2 If, however, we wish to promote enhanced quantitative thinking, analysis, and practice in statistics-using professions, then an overriding goal of all teaching ought to be to stimulate learning that lasts.

3 In this paper I draw on over 20 years' experience in university teaching at every level, and in classes ranging in size from 5 to 500, to offer suggestions on ways of teaching statistics so that ideas will be long remembered (see background comment in endnote 1). I take it for granted that this requires a certain level of student understanding of those ideas, for understanding is essential to long-term learning.

4 To teach so that ideas will be long remembered I shall here call making teaching memorable.

2. What Makes Teaching Memorable?

5 I take as my inspiration a striking aphorism attributed to the eminent psychologist, B.F. Skinner: Education is what remains when the facts one has learned have been forgotten. (See background comment in endnote 2.)

6 This leads me to ask: what does remain by way of statistical knowledge when the facts one has learned have been forgotten?

7 From conversations on education I have had over the past 20 years with former students, both soon after and long after they studied statistics or econometrics subjects with me, two points have crystallised. What remains with them, when the facts they have learned have largely been forgotten, is a sense of the structure of the subject and a sense of the worthwhileness of the subject (see background comment in endnote 3). Synthesising student comments, I interpret these two characteristics in the following way.

8 Structure is a reflection of the coherence of the subject and its presentation to students, and is often seen best in a perspective view, that is, from a vantage point above the fine detail of the subject matter. Worthwhileness is an amalgam of intellectual excitement, resilience to challenging questioning, and demonstrated practical usefulness. To make statistics memorable, these attributes of its structure and worthwhileness need to be consciously conveyed to students.

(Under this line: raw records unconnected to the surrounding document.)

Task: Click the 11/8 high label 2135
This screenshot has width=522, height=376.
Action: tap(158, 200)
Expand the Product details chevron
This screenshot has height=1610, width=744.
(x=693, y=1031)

9 Before exploring how this may be done, I note that other attributes of good teaching are commonly mentioned. Such attributes as establishing rapport with students and providing clear explanations in class are, in the main, bound up with personal qualities of the teacher. Such qualities often make the teacher memorable. But I am focusing here on the principal factors that will make the subject memorable. These factors are not, by and large, personal qualities of the teacher, but rather aspects of the teacher's own conception of and approach to the discipline. My reading of the statistical education literature suggests that such factors are much less commonly discussed.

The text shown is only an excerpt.